Przypomnijmy, że Ukraina oczekuje – całkowicie zgodnie z prawem międzynarodowym – że Rosjanie wycofają się ze wszystkich okupowanych terytoriów ukraińskich oraz zaakceptują bezwarunkowo niezależność i suwerenność państwa ukraińskiego, w tym jej prawo do ubiegania się o członkostwo w UE i NATO. Tu okoniem staje Turcja, która usiłuje grać rolę arbitra w sporze Rosji z Ukrainą. Szantażuje Zachód, że nie zgodzi się na przyjęcie Ukrainy do Sojuszu Atlantyckiego, jeśli Zachód nie przestanie wspierać Kurdów. Już usiłuje podpierać się niedawnym zamachem bombowym w Stambule, oskarżając o niego Kurdów, choć Kurdowie zarzuty odrzucają. Turcja odgrywa w tym sensie w NATO rolę, jaką Węgry odgrywają w UE: wspierają Putina ze względu na interes obecnej autokratycznej władzy w obu państwach.

Ławrow odrzucił oczekiwania Ukrainy na szczycie G20 w Indonezji. Nazwał je „nierealistycznymi”. Tym samym dał do zrozumienia, że Rosja nie chce rokowań pokojowych, przynajmniej oficjalnie. Psychologicznie – a to kluczowy element tej wojny – odbicie Chersonia z rąk agresorów zmienia jednak sytuację na polu walki, a w konsekwencji również na polu dyplomatycznym.

Ta zmiana, korzystna dla Ukrainy, oznacza, że naciski na Kreml się nasilą, a twarda część Zachodu może kontynuować jednocześnie pomoc militarną dla Ukrainy i zmiękczać Kreml dyplomatycznie. Sukcesy wojskowe Ukraińców są argumentem dla społeczeństw demokratycznych, że pomoc militarna, choć kosztowna, przynosi pozytywne skutki, czyli podkopuje moralny, polityczny i militarny potencjał rosyjskiej agresji.

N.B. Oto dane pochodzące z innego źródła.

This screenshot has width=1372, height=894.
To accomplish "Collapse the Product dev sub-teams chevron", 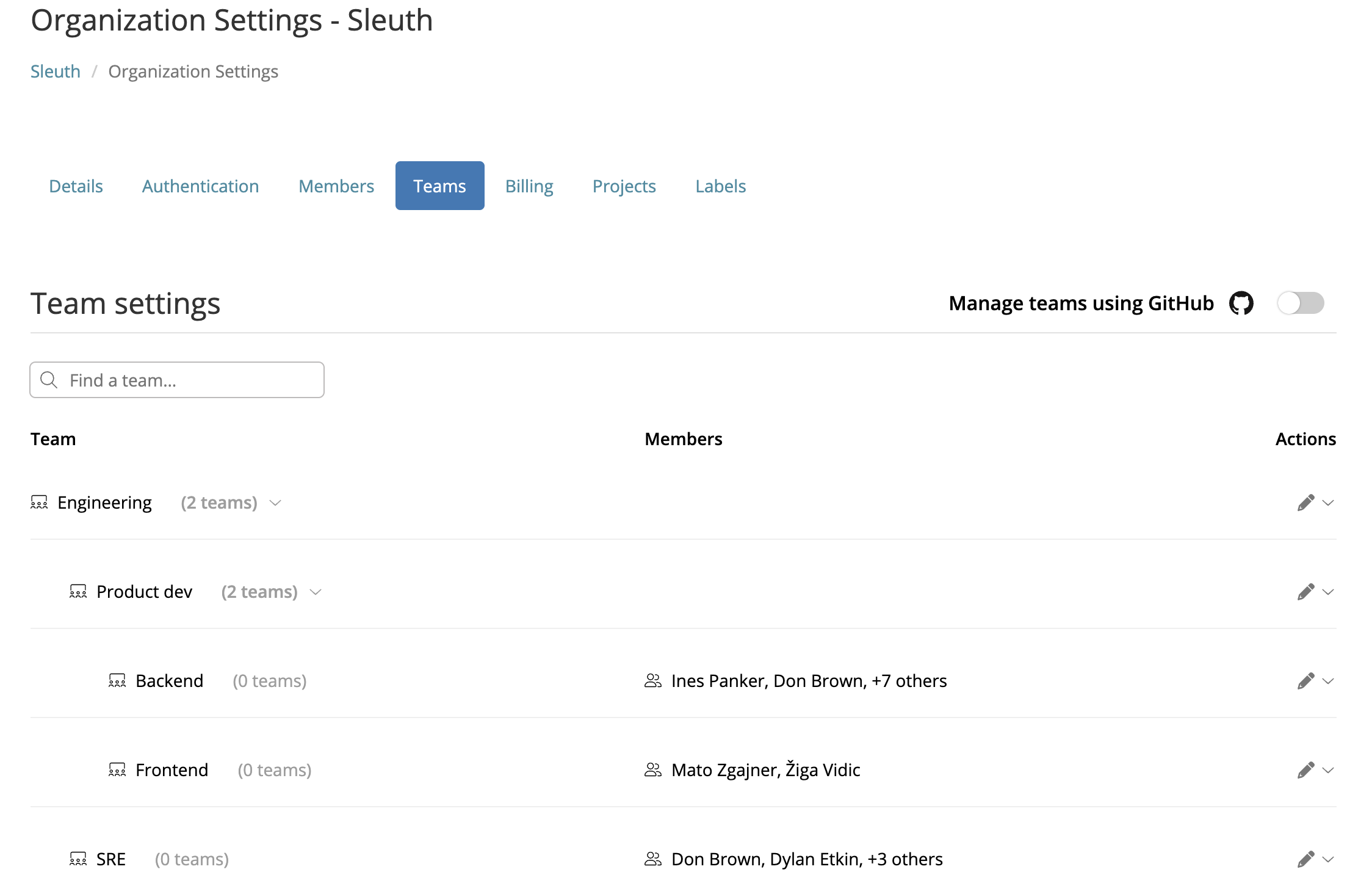I will click(316, 592).
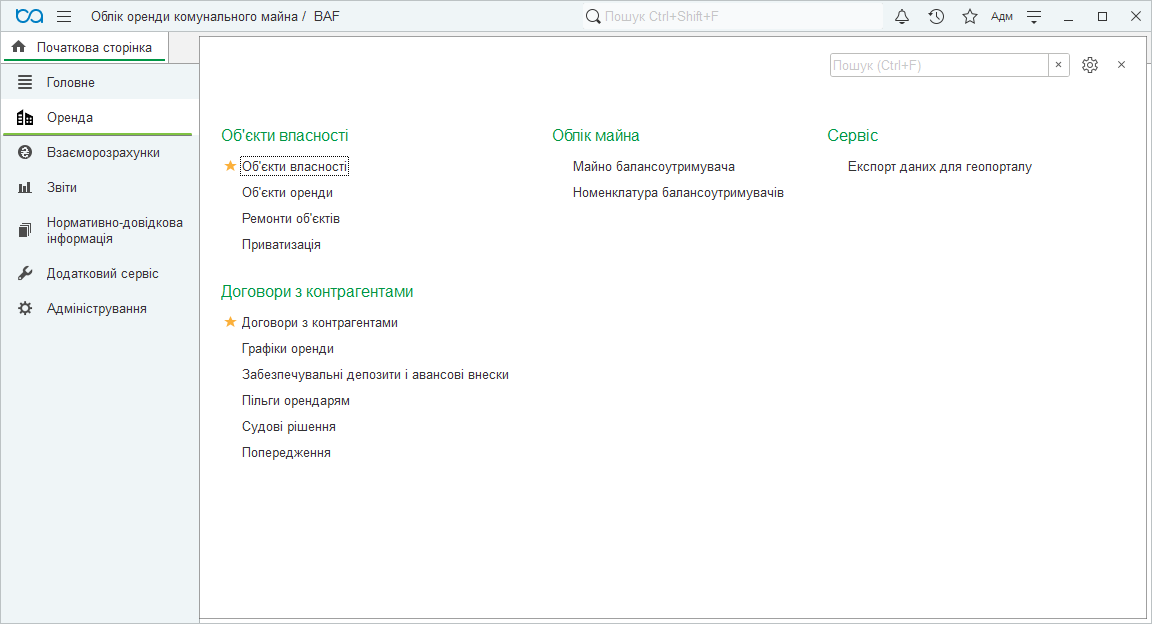1152x624 pixels.
Task: Open Майно балансоутримувача list
Action: point(653,166)
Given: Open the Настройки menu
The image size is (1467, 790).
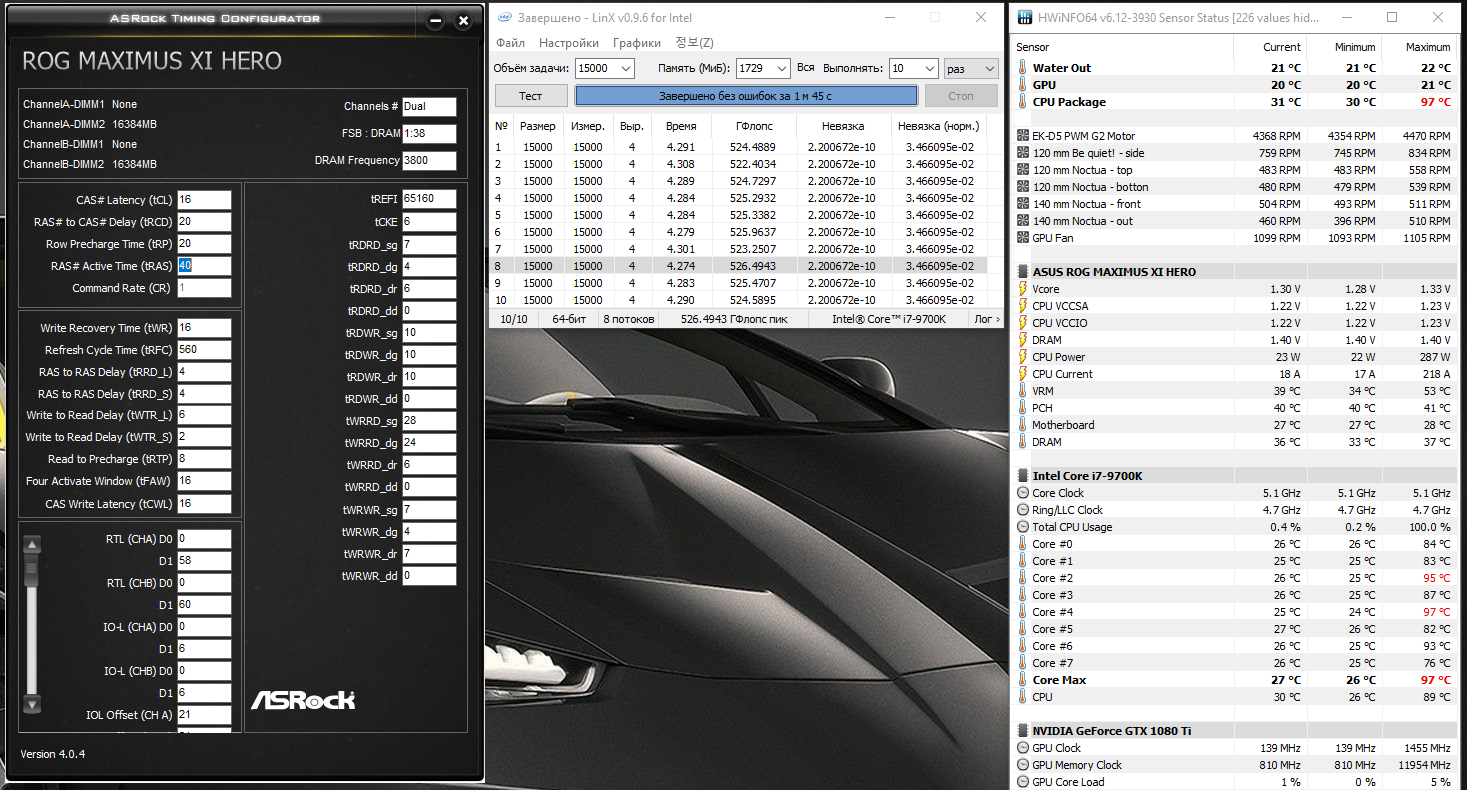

Ukraina domaga się również, by Zachód nie paktował z Rosją z pominięciem samej Ukrainy. My w Polsce doskonale rozumiemy to uczulenie Kijowa, bo nasz powojenny los został ustalony w Teheranie, Jałcie i Poczdamie z pominięciem ówczesnych legalnych władz polskich na uchodźstwie. Wysiłek naszych sił zbrojnych walczących z Niemcami wspólnie z mocarstwami zachodnimi został zignorowany politycznie z korzyścią dla Sowietów i ich polskich popleczników. Nie dano nam współuczestniczyć w tworzeniu powojennego porządku. Moskwa zabroniła mimo to polskim komunistom skorzystać z Planu Marshalla, choć początkowo tego chcieli.

Ukraina powinna mieć taką szansę i wystąpić, jak zaleca ONZ, zarazem o wojenne reparacje od Rosji. Jeśli coś tu jest „nierealistyczne”, to kontynuacja agresywnej neokolonialnej polityki Rosji w świecie. Nie zakończy się ona wydobyciem Moskwy z izolacji i dysfamii, jak tylko wycofa wojsko z Ukrainy. Rosja sama się na nią skazuje, gdy napada na sąsiadów i szuka pomocy militarnej w dyktaturach w Iranie i Korei komunistycznej.